3) Mengembangkan pengetahuan dan pemahaman konsep-konsep Sains yang akan bermanfaat dan dapat diterapkan dalam kehidupan sehari-hari.
4) Ikut serta dalam memelihara, menjaga dan melestarikan lingkungan alam.
5) Menghargai alam sekitar dan segala keteraturannya sebagai salah satu ciptaan tuhan.

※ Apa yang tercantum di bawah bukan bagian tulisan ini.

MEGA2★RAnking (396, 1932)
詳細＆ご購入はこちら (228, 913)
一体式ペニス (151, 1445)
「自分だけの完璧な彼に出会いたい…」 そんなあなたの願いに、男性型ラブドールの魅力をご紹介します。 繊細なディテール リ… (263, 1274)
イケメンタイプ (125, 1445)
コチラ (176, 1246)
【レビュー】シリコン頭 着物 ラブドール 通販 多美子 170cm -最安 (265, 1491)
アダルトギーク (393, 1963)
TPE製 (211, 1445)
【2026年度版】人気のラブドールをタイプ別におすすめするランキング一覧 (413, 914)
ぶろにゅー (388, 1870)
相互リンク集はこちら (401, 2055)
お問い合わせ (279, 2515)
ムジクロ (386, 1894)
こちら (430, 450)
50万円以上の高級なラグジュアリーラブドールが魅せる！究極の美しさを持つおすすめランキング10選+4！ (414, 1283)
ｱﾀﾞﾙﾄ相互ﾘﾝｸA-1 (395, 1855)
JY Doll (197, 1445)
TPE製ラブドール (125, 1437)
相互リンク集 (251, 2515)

2. Tinjauan Tentang Karakteristik Siswa Sekolah Dasar
Perkembangan penelitian dan pengalamannya anak usia TK dan SD, Jean Piaget dalam (Hendro Darmojo dan Jenny R.E Kaligis. 1992: 18) mengklasifikasikan tingkat-tingkat perkembangan inteltual anak sebagai berikut:
a. Tahap sensori-motor 0-2 tahun
b. Tahap Operasional:
1) Praoperasional 2-7 tahun
2) Operasional konkret 7-11 tahun
c. Tahap Operasional formal :
1) Pemikiran organisasional 11-15 tahun
2) Pemikiran keberhasilan 15 tahun ke atas
Dari klasifikasi diatas, terlihat bahwa anak usia sekolah dasar yang berumur antara 7-11 tahun termasuk dalam tahap praoprasional konkret yaitu mereka berfikir atas dasar pengalaman konkret/nyata. Mereka belum dapat berfikir secara abstrak seperti halnya orang usia dewasa. Akan tetapi, mereka sudah dapat menulis dan berkorespondensi, dan akhirnya mereka mulai dapat berfikir abstrak yang sederhana misalnya memahami konsep berat, gaya dan ruang (Hendro Darmojo dan Jenny R.E Kaligis. 1992: 20).
Mengingat umumnya anak indonesia mulai masuk sekolah dasar pada usia 6-7 tahun dan rentang waktu belajar di SD adalah selam 6 tahun maka usia anak sekolah dasar bervariasi antara 6-12 tahun (Maslichah Asy’ari. 2006: 38). Dari hal tersebut, dapat diketahui bahwa keadaan siswa sekolah dasar meliputi tahap pra oprasional kongkrit dan masa awal operasional formal. Menurut Maslichah Asy’ari (2006: 38) pada usia atau tahap tersebut, anak memiliki berbagai sifat sebagai berikut.
1. Memiliki rasa ingin tahu yang kuat.
2. Senang bermain atau suasana yang menggembirakan.
3. Mengatur dirinya sendiri, mengeksplorasi situasi sehingga suka mencoba-coba.
4. Memiliki dorongan yang kuat untuk berekspresi, tidak suka mengalami kegagalan.
5. Akan belajar efektif bila ia merasa senang dengan situasi yang ada.
6. Belajar dengan bekerja dan suka mengajarkan apa yang ia bisa kepada temannya.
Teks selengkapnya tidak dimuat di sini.